Stored records:
• • • • • • •
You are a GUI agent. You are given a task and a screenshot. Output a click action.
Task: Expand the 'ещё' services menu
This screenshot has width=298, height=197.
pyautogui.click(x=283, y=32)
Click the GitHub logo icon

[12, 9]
• • • • • • •
Goal of the exercise:
Copy the data exactly. Leave nothing out.

Result of this exercise:
You are a GUI agent. You are given a task and a screenshot. Output a click action.
Task: Expand the 'ещё' services menu
This screenshot has width=298, height=197.
pyautogui.click(x=283, y=32)
Click the GitHub logo icon

[12, 9]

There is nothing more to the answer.